Karen ~ wildlucky4me ~

iVillage Member
Registered: 01-12-2006
Fri, 01-20-2006 - 10:20am
Hi ladies. I am sorry for not responding sooner to you all. I have not been online in a few days (been sick and searching for a job-if that makes any sense). I completely agree with the stopping trying to 'make up' for his absenses. It annoys me to no end how he always condones his behavior. Never, EVER, is it HIS fault - and believe me he makes NO apologies. He just floats through life as if nothing has happened (sociopath behavior, perhaps????) Very, extremely frustrating for my son and myself. The good part about the 'making it up' to my son, is this behavior is normal for me, I.E. I have always spent quality time with him, taken him places to visit friends and whatnot, and the one thing I do not do is tell my son why we are going out - we just go. But between you and me, when his father does blow him off - I am making it up unbeknownst to my son (seriously). He is used to his mommy always being there for him, good or bad, and I always will be. The telephone thing with my ex is pathetic. Like I have been saying to my friends and family for the past few years, I cannot control my ex. If I could, he would be a much nicer person. The fact that he is comfortable with no telephone shows how irresponsible and selfish he really is and there is nothing I can do about it. I would be lying if I said I wasn't a WRECK every time this man takes my son home with him.
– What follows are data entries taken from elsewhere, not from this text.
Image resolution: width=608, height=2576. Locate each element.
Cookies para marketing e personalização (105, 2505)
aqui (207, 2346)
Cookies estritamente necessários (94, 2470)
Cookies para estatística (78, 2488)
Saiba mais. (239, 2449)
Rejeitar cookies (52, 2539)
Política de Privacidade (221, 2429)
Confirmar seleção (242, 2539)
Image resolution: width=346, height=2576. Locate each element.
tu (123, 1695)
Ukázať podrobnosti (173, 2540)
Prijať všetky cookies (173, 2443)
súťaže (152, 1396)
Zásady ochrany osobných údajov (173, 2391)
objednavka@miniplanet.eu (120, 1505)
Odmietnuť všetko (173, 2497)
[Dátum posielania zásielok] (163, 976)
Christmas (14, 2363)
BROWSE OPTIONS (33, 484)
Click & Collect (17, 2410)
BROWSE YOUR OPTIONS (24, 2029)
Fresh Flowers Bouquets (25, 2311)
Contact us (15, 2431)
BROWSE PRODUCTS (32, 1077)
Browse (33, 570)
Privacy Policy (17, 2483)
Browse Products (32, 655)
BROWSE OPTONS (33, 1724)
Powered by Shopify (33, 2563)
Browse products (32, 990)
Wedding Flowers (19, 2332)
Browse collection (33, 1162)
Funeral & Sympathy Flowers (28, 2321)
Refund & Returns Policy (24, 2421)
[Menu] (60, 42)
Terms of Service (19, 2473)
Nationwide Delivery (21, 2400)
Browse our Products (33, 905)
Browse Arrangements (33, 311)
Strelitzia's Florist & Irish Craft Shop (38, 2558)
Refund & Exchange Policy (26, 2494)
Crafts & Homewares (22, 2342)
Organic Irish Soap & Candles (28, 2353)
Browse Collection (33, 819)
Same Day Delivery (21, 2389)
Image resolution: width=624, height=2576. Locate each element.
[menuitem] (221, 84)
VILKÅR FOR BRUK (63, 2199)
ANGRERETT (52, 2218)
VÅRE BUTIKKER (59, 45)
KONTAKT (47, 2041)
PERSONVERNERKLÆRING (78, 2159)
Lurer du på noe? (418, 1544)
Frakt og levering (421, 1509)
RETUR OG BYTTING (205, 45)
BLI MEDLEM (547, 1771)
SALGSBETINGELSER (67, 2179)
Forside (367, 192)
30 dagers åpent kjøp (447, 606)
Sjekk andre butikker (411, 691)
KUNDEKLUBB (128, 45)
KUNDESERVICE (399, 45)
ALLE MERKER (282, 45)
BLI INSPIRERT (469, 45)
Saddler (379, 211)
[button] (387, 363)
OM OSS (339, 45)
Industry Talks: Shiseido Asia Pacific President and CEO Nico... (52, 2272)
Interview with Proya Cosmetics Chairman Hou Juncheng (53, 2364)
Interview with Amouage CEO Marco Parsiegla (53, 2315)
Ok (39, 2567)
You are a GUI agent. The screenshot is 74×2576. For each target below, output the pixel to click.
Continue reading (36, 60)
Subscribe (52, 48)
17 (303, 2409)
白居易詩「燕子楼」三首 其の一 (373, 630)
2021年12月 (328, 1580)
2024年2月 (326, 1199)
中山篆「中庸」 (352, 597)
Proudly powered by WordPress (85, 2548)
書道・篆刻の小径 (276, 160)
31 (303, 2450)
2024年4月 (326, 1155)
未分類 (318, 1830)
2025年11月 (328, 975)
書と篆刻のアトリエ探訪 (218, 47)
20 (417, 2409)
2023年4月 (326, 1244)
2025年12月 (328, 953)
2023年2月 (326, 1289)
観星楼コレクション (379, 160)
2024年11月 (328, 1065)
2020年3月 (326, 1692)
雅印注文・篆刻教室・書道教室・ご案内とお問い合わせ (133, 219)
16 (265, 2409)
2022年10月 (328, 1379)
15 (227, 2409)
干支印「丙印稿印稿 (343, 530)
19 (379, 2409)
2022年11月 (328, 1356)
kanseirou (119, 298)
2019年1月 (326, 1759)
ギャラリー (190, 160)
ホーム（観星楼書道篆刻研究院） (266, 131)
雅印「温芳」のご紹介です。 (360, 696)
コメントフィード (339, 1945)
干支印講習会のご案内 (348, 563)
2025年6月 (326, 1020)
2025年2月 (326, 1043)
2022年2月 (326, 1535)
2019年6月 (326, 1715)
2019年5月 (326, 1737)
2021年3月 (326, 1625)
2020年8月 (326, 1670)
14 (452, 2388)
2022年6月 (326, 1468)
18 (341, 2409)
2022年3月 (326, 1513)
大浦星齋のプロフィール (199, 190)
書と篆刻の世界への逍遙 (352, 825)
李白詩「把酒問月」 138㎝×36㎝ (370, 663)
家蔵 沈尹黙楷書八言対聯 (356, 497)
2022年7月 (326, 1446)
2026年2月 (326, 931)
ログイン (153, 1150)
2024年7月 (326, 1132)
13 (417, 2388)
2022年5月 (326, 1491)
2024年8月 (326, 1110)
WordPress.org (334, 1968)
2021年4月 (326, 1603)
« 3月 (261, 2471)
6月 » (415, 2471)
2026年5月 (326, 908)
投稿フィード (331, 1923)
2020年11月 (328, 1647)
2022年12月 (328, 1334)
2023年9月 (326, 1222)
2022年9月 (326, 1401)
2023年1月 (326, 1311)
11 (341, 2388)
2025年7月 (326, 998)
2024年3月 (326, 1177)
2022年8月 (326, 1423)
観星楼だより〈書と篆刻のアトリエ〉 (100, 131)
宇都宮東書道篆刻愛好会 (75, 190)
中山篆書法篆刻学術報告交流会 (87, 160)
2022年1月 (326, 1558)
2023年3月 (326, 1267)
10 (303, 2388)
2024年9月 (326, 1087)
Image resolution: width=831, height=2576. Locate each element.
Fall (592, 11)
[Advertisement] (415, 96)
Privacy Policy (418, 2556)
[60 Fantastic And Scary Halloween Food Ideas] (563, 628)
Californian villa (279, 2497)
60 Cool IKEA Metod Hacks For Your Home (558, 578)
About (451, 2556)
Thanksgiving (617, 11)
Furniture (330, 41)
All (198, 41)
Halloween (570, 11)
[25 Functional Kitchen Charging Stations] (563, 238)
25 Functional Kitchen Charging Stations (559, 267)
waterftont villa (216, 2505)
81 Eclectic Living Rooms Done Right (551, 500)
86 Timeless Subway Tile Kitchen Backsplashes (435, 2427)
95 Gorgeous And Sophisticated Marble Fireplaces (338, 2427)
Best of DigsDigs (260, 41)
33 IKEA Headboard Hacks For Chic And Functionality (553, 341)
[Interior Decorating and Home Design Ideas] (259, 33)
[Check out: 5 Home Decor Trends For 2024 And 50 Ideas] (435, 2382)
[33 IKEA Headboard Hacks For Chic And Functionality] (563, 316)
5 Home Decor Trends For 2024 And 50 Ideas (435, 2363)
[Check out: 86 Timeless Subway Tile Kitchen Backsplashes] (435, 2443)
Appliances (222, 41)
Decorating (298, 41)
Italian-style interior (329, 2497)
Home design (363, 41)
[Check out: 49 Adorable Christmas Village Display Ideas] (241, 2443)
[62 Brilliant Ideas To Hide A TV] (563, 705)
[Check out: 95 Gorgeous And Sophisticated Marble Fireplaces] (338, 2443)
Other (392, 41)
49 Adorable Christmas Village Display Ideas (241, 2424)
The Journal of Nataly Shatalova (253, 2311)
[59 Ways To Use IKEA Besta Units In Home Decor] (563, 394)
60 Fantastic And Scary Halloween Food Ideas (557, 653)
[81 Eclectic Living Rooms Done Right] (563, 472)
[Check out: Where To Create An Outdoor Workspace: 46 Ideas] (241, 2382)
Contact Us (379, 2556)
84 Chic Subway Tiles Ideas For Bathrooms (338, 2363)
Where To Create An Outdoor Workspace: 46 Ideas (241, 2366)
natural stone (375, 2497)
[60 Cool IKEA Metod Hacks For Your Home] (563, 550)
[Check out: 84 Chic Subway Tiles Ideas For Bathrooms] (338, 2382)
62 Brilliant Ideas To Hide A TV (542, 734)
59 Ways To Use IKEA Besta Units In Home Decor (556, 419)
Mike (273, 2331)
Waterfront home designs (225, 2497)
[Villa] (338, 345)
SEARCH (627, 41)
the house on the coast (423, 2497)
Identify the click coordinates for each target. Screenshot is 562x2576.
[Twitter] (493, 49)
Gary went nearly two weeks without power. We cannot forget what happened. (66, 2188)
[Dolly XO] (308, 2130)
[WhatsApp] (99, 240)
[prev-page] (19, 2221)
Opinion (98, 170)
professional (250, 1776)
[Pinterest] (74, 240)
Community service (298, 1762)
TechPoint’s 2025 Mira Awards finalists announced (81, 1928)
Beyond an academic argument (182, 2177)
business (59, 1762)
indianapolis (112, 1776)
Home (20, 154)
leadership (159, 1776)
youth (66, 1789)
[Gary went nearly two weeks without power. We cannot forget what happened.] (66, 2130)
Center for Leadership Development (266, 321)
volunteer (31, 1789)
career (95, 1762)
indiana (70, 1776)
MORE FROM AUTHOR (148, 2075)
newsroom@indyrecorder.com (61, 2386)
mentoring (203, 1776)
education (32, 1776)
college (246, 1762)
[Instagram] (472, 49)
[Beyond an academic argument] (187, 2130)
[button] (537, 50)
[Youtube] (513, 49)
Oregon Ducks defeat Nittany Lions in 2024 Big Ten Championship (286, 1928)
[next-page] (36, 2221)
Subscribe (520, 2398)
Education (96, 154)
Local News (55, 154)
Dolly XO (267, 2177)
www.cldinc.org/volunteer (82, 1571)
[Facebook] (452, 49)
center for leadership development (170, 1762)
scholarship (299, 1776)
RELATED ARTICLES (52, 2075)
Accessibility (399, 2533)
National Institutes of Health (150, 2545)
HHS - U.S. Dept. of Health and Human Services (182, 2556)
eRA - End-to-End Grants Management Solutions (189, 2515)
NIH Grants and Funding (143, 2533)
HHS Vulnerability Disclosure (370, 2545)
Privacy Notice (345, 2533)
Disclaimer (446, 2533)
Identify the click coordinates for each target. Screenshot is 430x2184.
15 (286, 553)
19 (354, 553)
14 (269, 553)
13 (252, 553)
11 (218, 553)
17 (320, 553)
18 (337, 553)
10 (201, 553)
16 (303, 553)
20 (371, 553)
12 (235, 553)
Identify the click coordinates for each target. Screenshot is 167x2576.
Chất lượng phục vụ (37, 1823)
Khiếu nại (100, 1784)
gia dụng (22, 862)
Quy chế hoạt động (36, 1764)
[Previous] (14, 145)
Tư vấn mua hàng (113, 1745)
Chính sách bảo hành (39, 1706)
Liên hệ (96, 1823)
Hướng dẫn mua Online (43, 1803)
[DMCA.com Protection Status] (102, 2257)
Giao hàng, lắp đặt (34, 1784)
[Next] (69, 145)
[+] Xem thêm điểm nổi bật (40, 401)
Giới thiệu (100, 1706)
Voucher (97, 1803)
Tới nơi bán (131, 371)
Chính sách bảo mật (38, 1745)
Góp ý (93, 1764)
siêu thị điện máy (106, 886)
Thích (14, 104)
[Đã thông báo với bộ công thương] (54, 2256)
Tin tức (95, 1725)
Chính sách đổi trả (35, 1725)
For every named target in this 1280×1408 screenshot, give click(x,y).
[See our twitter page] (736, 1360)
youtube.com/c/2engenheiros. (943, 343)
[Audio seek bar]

But unfortunately, there is nothing I can do about it. Stress is a part of mine and many other peoples lives and all we can do is try to find the most positive way to deal with it. I wouldn't dare ask, never mind tell, my ex to get a telephone because he simply wouldn't. He lives in his own world, and in that world he is judge and jury - he calls all the shots. And NOONE better step on his toes, god forbid. Believe me, this man was in my life for 17 years and there is no way of getting any good sense through to him. He is simply just too selfish. All about him, ya know? So - with that, it is Friday. We'll see what transpires this weekend - hopefully my son won't be let down yet again. I will keep you all posted and once again thanks for the support and hugs. Oh, by the way, me and my mom seem to be doing a bit better. I basically spent a few days away from her and I finally talked to her last night (general stuff, nothing about what happened last weekend) and things seem to be OK for the moment. Will keep you posted. Pam
iVillage Member
Registered: 03-19-2003
Fri, 01-20-2006 - 10:35am
Hey Pam.... I'll be thinking about you and your son; I hope things go well this weekend.